Angehörige von Lungenkrebs

Adelina hat gelernt, auch auf sich selbst zu schauen.

Die Trauer kam mit voller Wucht

Nun, da Adelina endlich geholfen wurde, begann der schmerzhafte Trauerprozess – zwei Jahre nach dem Tod ihres Vaters. «Meine Gefühle hatte ich bis dahin zur Seite geschoben und nun wurde ich von einer unendlich schweren Trauer erfasst», so Adelina. Sie gab ihr Studium auf, war oft wie gelähmt und wurde von Zukunftsängsten geplagt.

«Ich musste lernen, Gefühle zuzulassen, Schwäche zu zeigen und mich mit dem Trauerprozess auseinanderzusetzen. Aber das hat viele Jahre gedauert». Sie habe sich in dieser Zeit stark mit ihrer eigenen Persönlichkeit beschäftigt und ausprobiert, womit sie ihre Resilienz stärken kann. Geholfen habe ihr zum Beispiel die Arbeit mit positiven Affirmationen.
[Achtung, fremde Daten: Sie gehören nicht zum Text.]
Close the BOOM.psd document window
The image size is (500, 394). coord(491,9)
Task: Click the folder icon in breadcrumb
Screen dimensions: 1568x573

Rückblickend seien die zehn vergangenen Jahre zwar extrem hart gewesen, zugleich aber eine wertvolle Lebensschule. «Indem ich durch diese ganze Hölle gegangen bin, habe ich auch zu mir gefunden. Und ich durfte erfahren, dass nach jedem noch so tiefen Tal wieder ein Hoch kommt», so Adelina.

Adelinas Tipp:

Nehmt Hilfe an, und zwar frühzeitig! Ich war mit der Situation überfordert und habe viel zu lange gedacht, dass ich alles allein schaffen muss. Ein Fehler. Freunde und Angehörige möchte ich ermutigen, den Betroffenen direkte Hilfe anzubieten. Zum Beispiel ein Essen vorbeizubringen oder bei der Kinderbetreuung oder administrativen Aufgaben zu helfen. Um Hilfe zu bitten, hat mich zu viel Überwindung gekostet.